EQ is all part of a corporate culture framed around family-values. Mokhbery says traits from successful families, such as trust, empathy and daring are transferable to the working world. In a family situation, you have to trust and respect your partner (just as employees need to trust and respect each other) while at the same time, a successful relationship also requires a degree of risk-taking or daring. In a relationship, this entails taking the plunge to get married, have children or buy a house. At work, daring involves remaining innovative and open to new ideas, says Mokhbery.

Another aspect of FUTEK’s family-oriented culture involves loyalty. Several employees have been working for the firm for over twenty years. Production manager Maitte Galvis, for example, has been with FUTEK for twenty-one years and was, in fact, one of the first employees.

“Everything has changed,” since the founding, she says. For a start, the customer base has grown from “a handful” of end-users to “thousands” of clients. Besides NASA, current clients include Raytheon, MIT, Johnson & Johnson, Medtronics, Edward Lifesciences, and more.

The current workforce at FUTEK is very diverse, with large numbers of foreign-born personnel, adds Galvis.

Walker has been with the firm twenty years. Walker says he has seen, “a lot of growth and maturing [since starting at FUTEK in the mid 1990s]. Growing from a small, mom-and-pop-sized establishment to a mid-sized company that has lots of good structure and quality systems that we’ve implemented.”

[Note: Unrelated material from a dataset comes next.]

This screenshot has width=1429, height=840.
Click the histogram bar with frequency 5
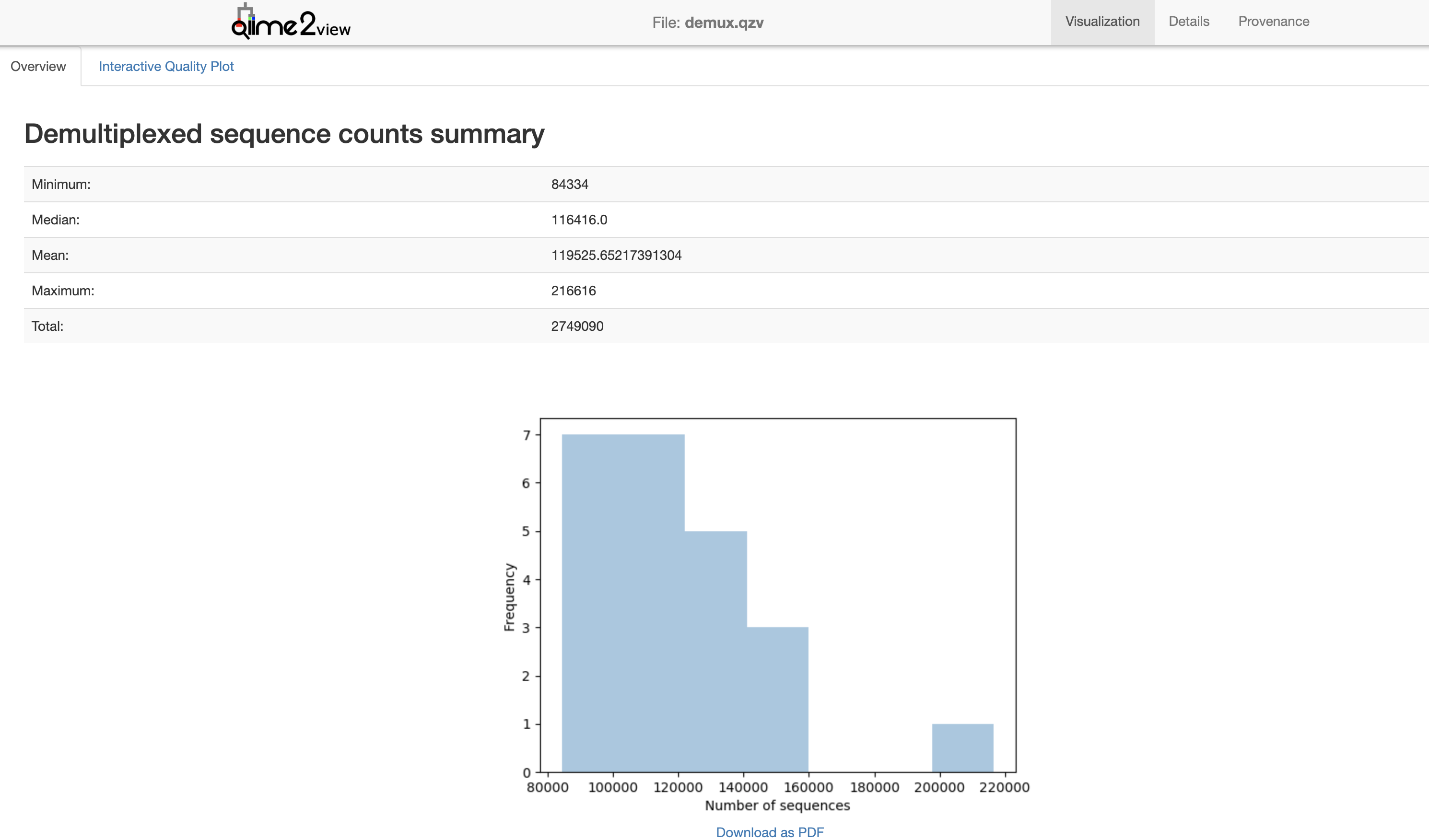(715, 652)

Not only is FUTEK’s corporate culture “very family oriented,” the firm boasts “an open-door policy,” adds Walker. When staff face challenges, Mokhbery is “willing to talk, not only to the higher level, but every level. There’s a lot of transparency in the company,” he says.

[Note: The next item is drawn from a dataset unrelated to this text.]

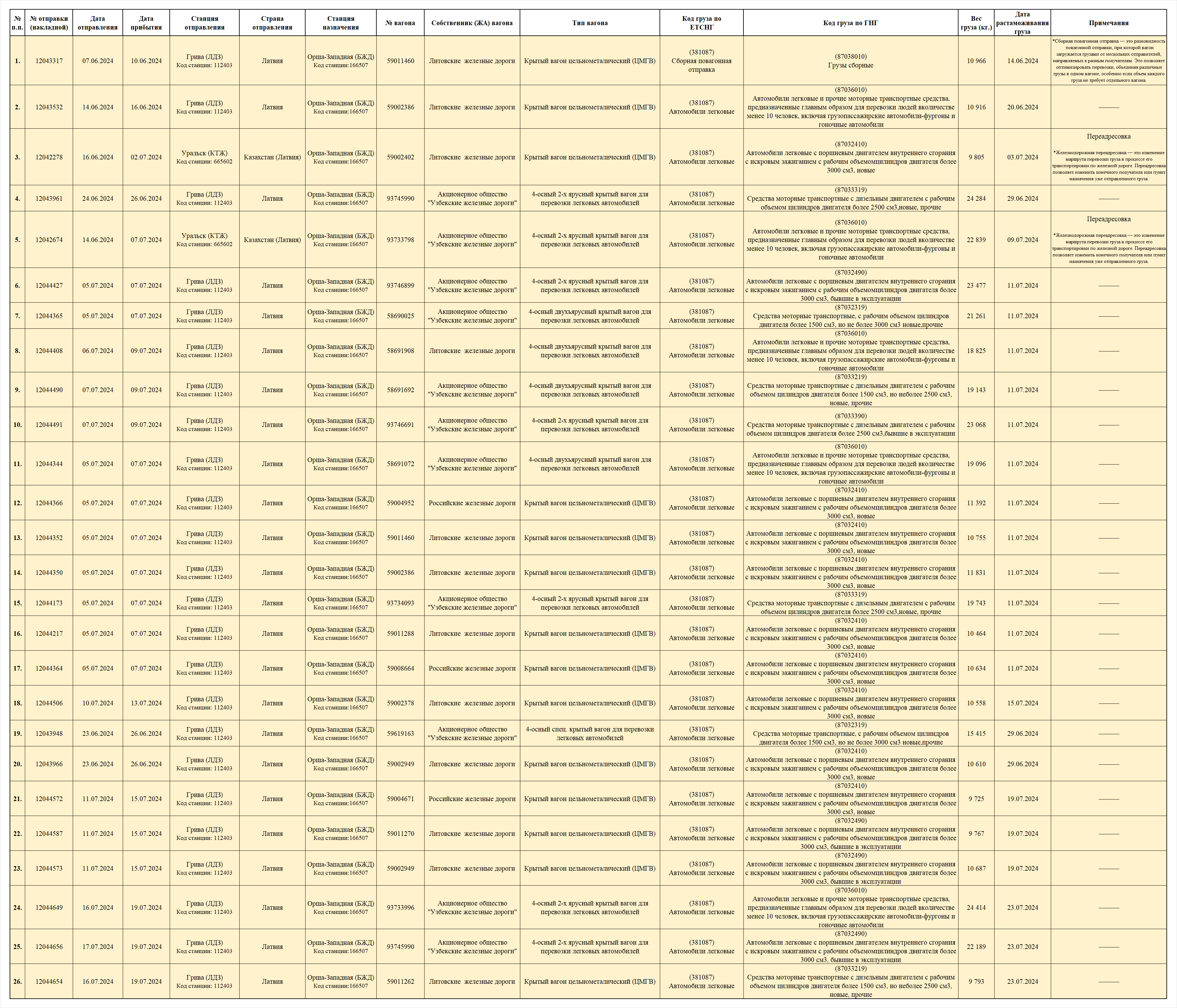The width and height of the screenshot is (1177, 1008).
Task: Click the 'Собственник (ЖА) вагона' header
Action: (471, 23)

Among other prominent space-oriented projects, FUTEK has done work on an International Low Impact Docking System (iLIDS) for the International Space Station. The docking system requires load cells intended to detect, guide and dock incoming space vehicles.

FUTEK is also involved with the Orion Multi-Purpose Crew Vehicle (MPCV) for NASA’s space shuttle replacement program. The program is supposed to launch in 2020. FUTEK is participating in the development of safety-sensing sensors for shuttle’s parachute system.

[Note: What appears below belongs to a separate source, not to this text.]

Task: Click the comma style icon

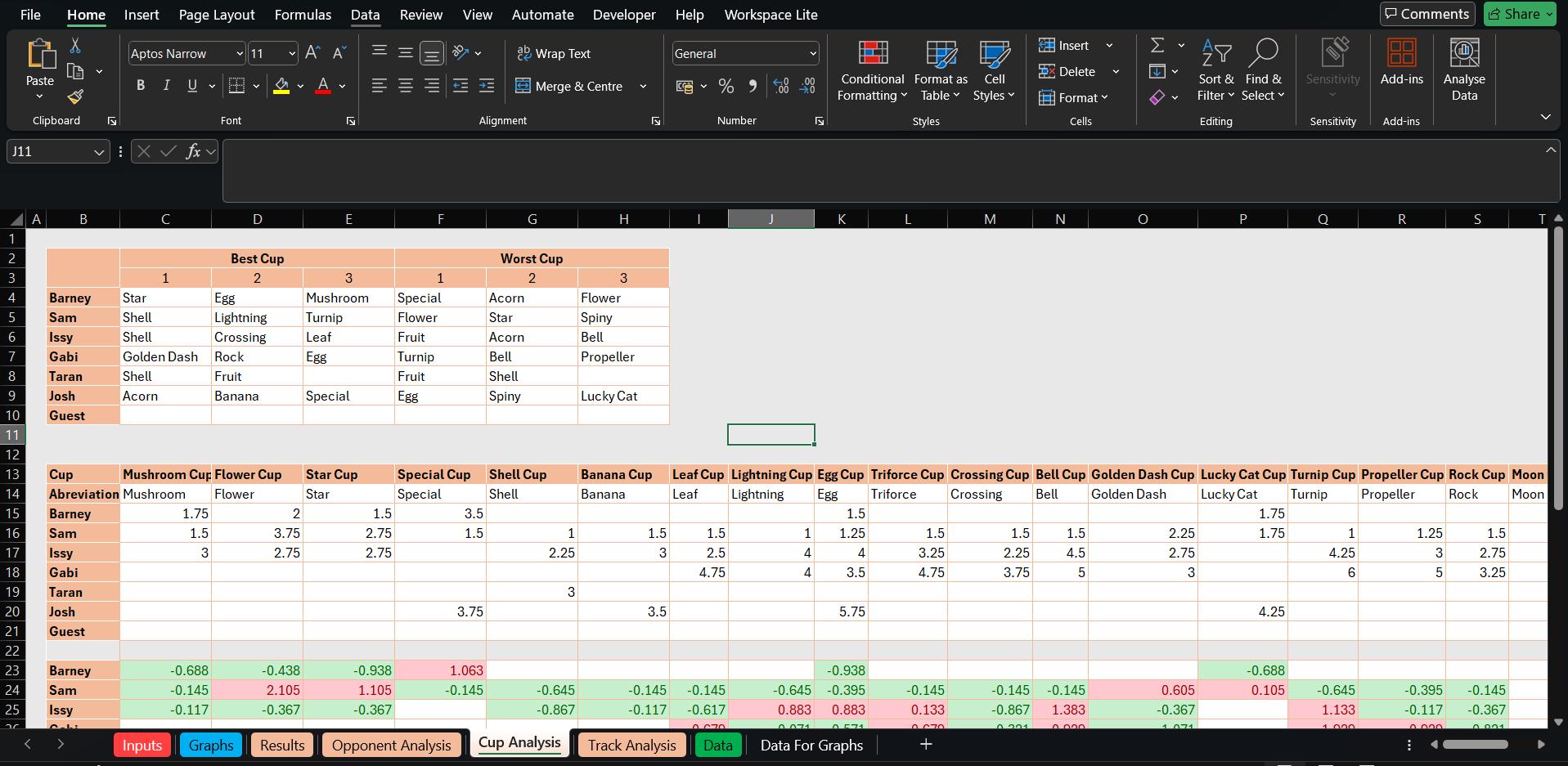Action: [x=752, y=86]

Mokhbery wants FUTEK to grow in the years ahead, but doesn’t believe in hiring more personnel just for the sake of having a big staff. The company plans to continue to “incorporate a lot of automation” in coming years, using robots and automation for various machining tasks, he states.

“Our goal in production is not just to keep adding people, but making them far more effective [with] proper tools and training. In upcoming years, we will be adding more engineers and more technical expertise,” says Mokhbery.

Future areas of expansion include miniaturized products and robotics for the medical technology market. “We will be a major player in minimally invasive autoclavable surgical tools as well as surgical robotics,” says Mokhbery.

One thing that’s not likely to change is the company’s focus on making small numbers of high-end products, as opposed to enormous amounts of cheap components.

“We tend to create products for unique applications. I don’t picture our sensors would be used in a mass-market application. We’re typically focused more on niche markets, like Medtech and automation, some of the high-end manufacturing applications. I don’t picture us making sensors by the millions. Typically, our product line is a high mix of different products but in lower volumes,” says King.

Looking back to the company’s modest beginning, Mokhbery says he isn’t surprised at FUTEK’s success and growth. “I believe in dreaming big … I did anticipate for FUTEK to grow,” he recalls, of the firm’s early days.

The company’s current mood is highly positive, fuelled as it is by the recent anniversary of the Rover Curiosity’s arrival on Mars.

“Obviously, we are very optimistic. When we look at market, I believe we are at the tip of the iceberg. There is so much opportunity in the market. There are lots of unsolved technical challenges out there that companies like FUTEK [can address]. We welcome the challenge,” says Mokhbery.